Cour de cassation, chambre sociale, 2 mars 2011, n° 08-45.422
« Après avoir constaté qu'aux termes des statuts de l'association, le président recrute, nomme, licencie et assure la gestion et le pouvoir disciplinaire du personnel salarié de l'association et peut déléguer ses pouvoirs à un administrateur ou à un directeur général avec l'accord du conseil d'administration et que la délégation de pouvoir consentie par le président de l'association, le 16 décembre 2003, approuvée par son conseil d'administration, mentionnait exclusivement la possibilité de recruter et de signer les contrats de travail concernant les cadres et employés du siège comme des résidences, la cour d'appel qui a décidé que le licenciement de M. X... par une personne dépourvue de qualité à agir était sans cause réelle et sérieuse »
L'analyse.
La procédure de licenciement pour motif personnel est aujourd'hui strictement encadrée par le Code du travail (1). Il en va d'ailleurs de même dans le cas du licenciement pour motif économique, même si celui-ci reste un peu moins fréquent dans les associations que dans les entreprises « classiques ». Il convient de respecter l'ensemble de la procédure prescrite par le Code du travail car celle-ci est dite « d'ordre public » : il est interdit d'y déroger par quelque moyen que ce soit. Ainsi, le salarié doit être convoqué à un entretien préalable. Le licenciement doit être fondé sur une cause réelle et sérieuse, être notifié par courrier recommandé. Et il convient de respecter un préavis. Ce à quoi peuvent s'ajouter des dispositions conventionnelles. Par exemple, la convention collective nationale du 15 mars 1966 – CCN 66 (2) comporte notamment des dispositions relatives au préavis et à l'indemnité de rupture.

■ **TRAVAIL DEMANDÉ**
Poursuivez le commentaire ci-dessus sur le licenciement dans les associations, à partir de sa dernière phrase.

■ **DONNÉES ENREGISTRÉES**
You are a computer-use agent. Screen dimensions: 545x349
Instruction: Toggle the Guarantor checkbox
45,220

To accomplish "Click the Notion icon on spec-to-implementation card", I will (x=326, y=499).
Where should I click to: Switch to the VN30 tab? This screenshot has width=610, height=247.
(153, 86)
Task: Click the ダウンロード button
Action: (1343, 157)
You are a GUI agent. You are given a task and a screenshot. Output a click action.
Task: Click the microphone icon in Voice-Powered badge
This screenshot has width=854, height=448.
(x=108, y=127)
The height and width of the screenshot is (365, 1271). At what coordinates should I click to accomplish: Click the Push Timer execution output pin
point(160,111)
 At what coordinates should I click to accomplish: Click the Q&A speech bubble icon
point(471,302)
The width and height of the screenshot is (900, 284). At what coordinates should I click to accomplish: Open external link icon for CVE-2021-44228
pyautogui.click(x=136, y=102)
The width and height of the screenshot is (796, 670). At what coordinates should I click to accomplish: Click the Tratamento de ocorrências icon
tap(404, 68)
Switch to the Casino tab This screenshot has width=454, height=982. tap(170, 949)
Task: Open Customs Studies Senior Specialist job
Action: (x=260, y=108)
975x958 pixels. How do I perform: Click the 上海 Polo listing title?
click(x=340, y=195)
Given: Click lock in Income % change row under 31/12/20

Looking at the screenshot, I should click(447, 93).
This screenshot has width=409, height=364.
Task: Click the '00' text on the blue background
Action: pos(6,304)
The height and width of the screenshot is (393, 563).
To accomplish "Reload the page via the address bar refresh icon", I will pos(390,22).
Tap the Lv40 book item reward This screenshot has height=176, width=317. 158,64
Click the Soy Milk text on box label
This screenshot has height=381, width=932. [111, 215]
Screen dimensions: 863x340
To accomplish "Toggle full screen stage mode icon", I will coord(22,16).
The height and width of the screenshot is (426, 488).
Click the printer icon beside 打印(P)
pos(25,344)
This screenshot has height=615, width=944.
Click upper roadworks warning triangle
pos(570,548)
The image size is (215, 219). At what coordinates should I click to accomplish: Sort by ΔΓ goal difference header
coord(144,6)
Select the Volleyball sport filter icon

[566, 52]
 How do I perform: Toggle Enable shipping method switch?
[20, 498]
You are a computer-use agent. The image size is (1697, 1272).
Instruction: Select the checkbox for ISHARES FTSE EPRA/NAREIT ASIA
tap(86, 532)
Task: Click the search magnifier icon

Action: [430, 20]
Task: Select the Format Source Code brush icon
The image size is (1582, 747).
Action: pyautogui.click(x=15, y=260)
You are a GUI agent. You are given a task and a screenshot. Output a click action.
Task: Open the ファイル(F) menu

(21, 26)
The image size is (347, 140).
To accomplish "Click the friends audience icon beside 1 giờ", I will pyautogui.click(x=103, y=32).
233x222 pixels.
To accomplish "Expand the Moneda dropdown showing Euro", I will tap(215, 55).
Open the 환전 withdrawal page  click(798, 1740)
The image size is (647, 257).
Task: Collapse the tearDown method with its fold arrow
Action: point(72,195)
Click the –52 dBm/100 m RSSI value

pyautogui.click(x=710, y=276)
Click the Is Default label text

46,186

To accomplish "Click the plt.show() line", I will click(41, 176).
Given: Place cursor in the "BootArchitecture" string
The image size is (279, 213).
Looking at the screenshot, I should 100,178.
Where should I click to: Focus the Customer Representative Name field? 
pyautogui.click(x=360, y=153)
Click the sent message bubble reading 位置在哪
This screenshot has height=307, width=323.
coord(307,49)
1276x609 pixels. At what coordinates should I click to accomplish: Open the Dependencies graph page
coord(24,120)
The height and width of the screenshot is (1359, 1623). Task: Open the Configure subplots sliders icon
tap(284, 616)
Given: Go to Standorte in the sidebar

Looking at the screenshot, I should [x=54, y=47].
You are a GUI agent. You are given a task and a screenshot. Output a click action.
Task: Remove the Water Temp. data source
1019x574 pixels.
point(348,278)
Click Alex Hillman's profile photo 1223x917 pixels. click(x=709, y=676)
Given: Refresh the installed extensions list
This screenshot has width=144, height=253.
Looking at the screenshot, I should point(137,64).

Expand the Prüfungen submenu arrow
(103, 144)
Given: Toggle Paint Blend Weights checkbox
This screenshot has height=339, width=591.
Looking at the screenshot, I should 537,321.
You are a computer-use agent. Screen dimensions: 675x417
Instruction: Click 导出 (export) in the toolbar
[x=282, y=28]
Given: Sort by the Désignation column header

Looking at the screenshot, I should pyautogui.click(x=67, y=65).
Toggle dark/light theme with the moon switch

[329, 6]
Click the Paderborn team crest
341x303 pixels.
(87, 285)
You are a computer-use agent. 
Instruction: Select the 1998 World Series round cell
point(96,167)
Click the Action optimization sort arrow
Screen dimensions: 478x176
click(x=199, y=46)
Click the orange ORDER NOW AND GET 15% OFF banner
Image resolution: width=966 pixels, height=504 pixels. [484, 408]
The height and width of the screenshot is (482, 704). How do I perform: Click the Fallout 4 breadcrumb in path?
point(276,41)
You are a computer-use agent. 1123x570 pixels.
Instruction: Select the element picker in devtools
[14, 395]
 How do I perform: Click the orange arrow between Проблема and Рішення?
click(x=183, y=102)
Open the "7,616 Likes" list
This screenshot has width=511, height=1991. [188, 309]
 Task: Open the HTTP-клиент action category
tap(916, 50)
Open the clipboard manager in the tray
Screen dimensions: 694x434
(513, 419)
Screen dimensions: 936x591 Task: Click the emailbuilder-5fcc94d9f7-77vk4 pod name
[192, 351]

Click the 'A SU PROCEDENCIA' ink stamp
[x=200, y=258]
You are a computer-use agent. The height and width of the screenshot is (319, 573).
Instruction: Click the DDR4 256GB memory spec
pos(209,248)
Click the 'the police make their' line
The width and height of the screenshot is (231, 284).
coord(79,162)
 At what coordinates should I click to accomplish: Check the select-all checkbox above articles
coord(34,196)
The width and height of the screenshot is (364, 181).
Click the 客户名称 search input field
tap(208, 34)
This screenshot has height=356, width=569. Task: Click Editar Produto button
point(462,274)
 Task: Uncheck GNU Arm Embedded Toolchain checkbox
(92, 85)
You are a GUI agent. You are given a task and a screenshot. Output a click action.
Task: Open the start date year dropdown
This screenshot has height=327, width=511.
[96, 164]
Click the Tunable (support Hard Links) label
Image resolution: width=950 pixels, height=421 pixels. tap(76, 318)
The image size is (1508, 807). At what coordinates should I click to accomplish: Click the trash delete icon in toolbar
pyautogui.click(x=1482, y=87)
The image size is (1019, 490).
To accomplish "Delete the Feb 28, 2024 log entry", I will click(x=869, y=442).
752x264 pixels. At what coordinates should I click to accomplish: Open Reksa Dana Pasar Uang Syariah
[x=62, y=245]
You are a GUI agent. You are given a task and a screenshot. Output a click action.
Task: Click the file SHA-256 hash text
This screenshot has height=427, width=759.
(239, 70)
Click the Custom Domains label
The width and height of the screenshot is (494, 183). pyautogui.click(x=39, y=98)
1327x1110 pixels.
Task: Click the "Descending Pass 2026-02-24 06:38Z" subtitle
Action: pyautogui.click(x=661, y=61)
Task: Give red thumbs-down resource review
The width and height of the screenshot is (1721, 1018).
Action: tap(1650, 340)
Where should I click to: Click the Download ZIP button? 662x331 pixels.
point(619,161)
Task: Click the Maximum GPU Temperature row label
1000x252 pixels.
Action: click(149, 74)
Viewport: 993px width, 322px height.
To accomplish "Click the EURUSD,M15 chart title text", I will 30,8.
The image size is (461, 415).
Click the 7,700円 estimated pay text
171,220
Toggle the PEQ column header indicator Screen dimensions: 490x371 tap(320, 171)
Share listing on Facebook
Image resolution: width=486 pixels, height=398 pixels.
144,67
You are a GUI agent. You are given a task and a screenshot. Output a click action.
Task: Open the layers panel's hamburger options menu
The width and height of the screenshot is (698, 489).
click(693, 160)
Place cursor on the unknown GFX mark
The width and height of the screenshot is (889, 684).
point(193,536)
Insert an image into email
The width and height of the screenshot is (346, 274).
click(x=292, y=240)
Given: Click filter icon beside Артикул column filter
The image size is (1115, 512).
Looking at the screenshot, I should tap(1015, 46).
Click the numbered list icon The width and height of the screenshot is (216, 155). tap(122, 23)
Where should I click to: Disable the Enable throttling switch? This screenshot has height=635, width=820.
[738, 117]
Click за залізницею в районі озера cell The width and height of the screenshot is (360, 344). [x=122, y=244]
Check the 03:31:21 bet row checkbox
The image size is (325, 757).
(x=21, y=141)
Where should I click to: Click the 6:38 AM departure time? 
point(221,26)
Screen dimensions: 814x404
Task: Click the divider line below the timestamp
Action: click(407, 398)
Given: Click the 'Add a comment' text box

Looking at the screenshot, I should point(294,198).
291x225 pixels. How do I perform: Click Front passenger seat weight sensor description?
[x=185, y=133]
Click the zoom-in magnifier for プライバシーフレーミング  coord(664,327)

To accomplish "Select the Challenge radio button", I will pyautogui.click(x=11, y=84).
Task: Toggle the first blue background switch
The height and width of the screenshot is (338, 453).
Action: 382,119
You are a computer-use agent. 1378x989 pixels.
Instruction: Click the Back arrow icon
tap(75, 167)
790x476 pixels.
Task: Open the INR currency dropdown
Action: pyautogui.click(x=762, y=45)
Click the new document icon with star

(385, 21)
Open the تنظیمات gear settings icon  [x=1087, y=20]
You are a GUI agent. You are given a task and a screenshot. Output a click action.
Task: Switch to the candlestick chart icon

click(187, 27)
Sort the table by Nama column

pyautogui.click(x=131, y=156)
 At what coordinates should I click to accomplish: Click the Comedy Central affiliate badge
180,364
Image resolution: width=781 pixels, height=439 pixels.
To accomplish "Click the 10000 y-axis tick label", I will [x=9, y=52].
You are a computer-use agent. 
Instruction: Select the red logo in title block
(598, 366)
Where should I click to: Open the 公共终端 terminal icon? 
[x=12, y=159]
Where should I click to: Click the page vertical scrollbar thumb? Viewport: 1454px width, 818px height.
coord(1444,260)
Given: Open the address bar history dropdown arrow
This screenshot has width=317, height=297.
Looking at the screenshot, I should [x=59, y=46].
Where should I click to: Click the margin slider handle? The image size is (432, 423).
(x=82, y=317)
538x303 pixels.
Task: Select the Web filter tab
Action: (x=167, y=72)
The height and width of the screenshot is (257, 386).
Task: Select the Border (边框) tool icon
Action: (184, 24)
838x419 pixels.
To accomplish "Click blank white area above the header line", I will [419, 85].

■ **RÉPONSE ATTENDUE**
Toutefois, en amont de l'ensemble de ces règles, une question importante semble parfois oubliée : la personne qui instruit la procédure au sein de l'association, au nom et pour le compte de celle-ci, et signe les documents, est-elle la « bonne » personne ? Dispose-t-elle réellement du pouvoir d'accomplir ces actes ? Cette question est importante car la procédure, même menée dans le plus strict respect des règles législatives et conventionnelles, par une personne qui ne dispose pas du pouvoir de licencier, est considérée par la jurisprudence de la Cour de cassation comme viciée. Ce qui rend le licenciement dépourvu de cause réelle et sérieuse et entraînera pour l'association, en cas de contentieux, une condamnation au versement d'indemnités. En principe, le licenciement sans cause réelle et sérieuse expose au paiement d'une indemnité qui ne peut être inférieure aux salaires des six derniers mois, en plus de l'indemnité de licenciement (3).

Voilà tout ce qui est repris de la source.